Many elements contribute to answering this question but, above all, the answer depends on customers. Will anyone buy the product? It is truly amazing how many inventors proceed without research on this fundamental point. Some inventors feel that people will buy anything put it in front of them. "Look at the Pet Rock," they say.
Yes, let's look at the Pet Rock. For those who don't know, the Pet Rock is a... rock! It's packaged in a cute, brightly colored, cube shaped, cardboard box that looks like a cage. Printing on the box tells the "pet owner" how to care for his or her rock and details the joys of Pet Rock ownership. In 1976 this was considered very funny and the product sold 1.5 million units in six months at retail prices in the $7.50 to $10 range (the item cost maybe $0.50 - $0.75 to "produce"). Then, as quickly as it arrived, the Pet Rock faded off the shelves and into cultural history... never to be seen again. Well, "never" is a word that should never be used in marketing. Maybe we'll soon see a resurgence of the Pet Rock!

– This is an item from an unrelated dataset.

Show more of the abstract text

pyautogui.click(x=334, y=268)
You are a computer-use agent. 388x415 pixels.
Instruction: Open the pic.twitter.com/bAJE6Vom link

But the Pet Rock is not an example that people will buy just anything. Rather, it's an example that people will buy a particular thing at a particular point in time if it suits their fancy. Surveys of prospective Pet Rock customers in 1976 surely indicated that the market potential was huge. In 1977 surveys of prospective customers surely showed that the market was dead. What does the market think of the Pet Rock today? Go out and ask.
This brings us to the first step in determining an invention's potential:
1. Survey the market.
Surveys can be expensive, formal, affairs conducted by research companies using focus groups and statistical analysis. They can be as simple as asking for a few opinions from friends and members of your family. The Invention City Survey is a good tool for performing this research on your own.
There is an art to conducting surveys and even huge corporations make colossal mistakes. RJ Reynolds spent nearly $100 million developing a healthier, smokeless, cigarette called Premier. Upon introduction in 1988, Premier failed dismally. The people who tried Premier said it tasted, "like a fart." Others compared the taste to burned lettuce. Reynolds' surveys focused on the market potential for a healthier cigarette and failed to consider that, for cigarette smokers, health came second to taste and overall experience. The company assumed that the demand for health was high enough that even a bad tasting product like Premier would find success. The company was wrong. Twenty five years later a new form of smoking with electronic cigarettes has emerged called vaping. Vaping is said to be much healthier than traditional smoking. But the reason for its success is that vapers can choose from a huge range of good tasting flavors and are not limited to tobacco.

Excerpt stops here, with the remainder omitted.